To many in the technology industry, the dominance of Decentralized Version Control Systems (DVCS) generally and Git specifically is taken as a given. Whether it’s consumed as a product (e.g. GitHub Enterprise/Stash), service (Bitbucket, GitHub) or base project, Git is the de facto winner in the DVCS category, a category which has taken considerable share from its centralized alternatives over the past few years. With macro trends fueling further adoption, it’s natural to expect that the ascent of Git would continue unimpeded.
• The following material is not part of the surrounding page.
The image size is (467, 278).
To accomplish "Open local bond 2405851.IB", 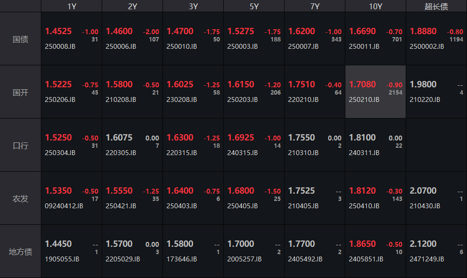I will (x=366, y=259).
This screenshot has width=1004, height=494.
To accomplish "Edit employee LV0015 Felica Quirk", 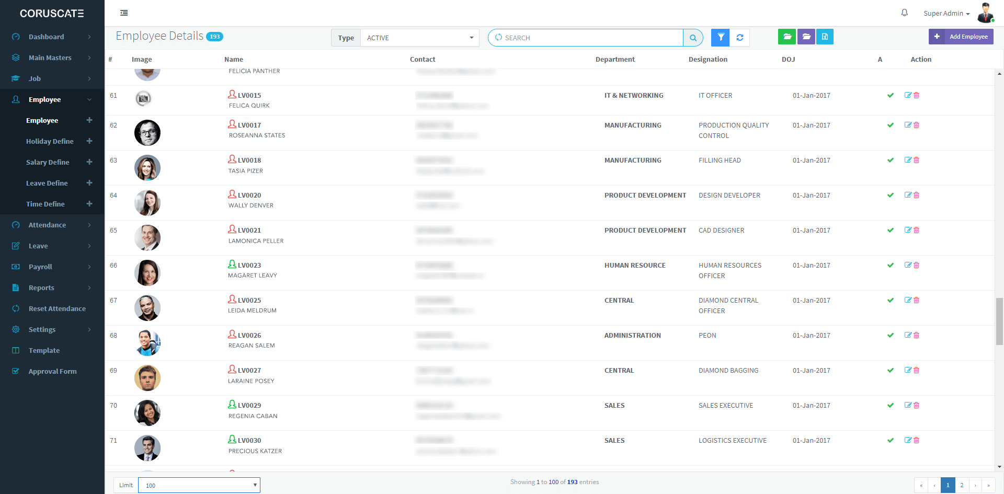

One datapoint which has proven useful for assessing the relative performance of version control systems is Open Hub (formerly Ohloh)’s repository data. Built to index public repositories, it gives us insight into the respective usage at least within its broad dataset. In 2010 when we first examined its data, Open Hub was crawling some 238,000 projects, and Git managed just 11% of them. For this year’s snapshot, that number has swelled to over 674,000 – or close to 3X as many. And Git’s playing a much more significant role today than it did then.
Before we get into the findings, more details on the source and issues.
The data in this chart was taken from snapshots of the Open Hub data exposed here.
Objections & Responses
- “Open Hub data cannot be considered representative of the wider distribution of version control systems“: This is true, and no claims are made here otherwise. While it necessarily omits enterprise adoption, however, it is believed here that Open Hub’s dataset is more likely to be predictive moving forward than a wider sample.
- “Many of the projects Open Hub surveys are dormant“: This is probably true. But even granting a sizable number of dormant projects, it’s expected that these will be offset by a sizable influx of new projects.
- “Open Hub’s sampling has evolved over the years, and now includes repositories and forges it did not previously“: Also true. It also, by definition, includes new projects over time. When we first examined the data, Open Hub surveyed less than 300,000 projects. Today it’s over 600,000. This is a natural evolution of the survey population, one that’s inclusive of evolving developer behaviors.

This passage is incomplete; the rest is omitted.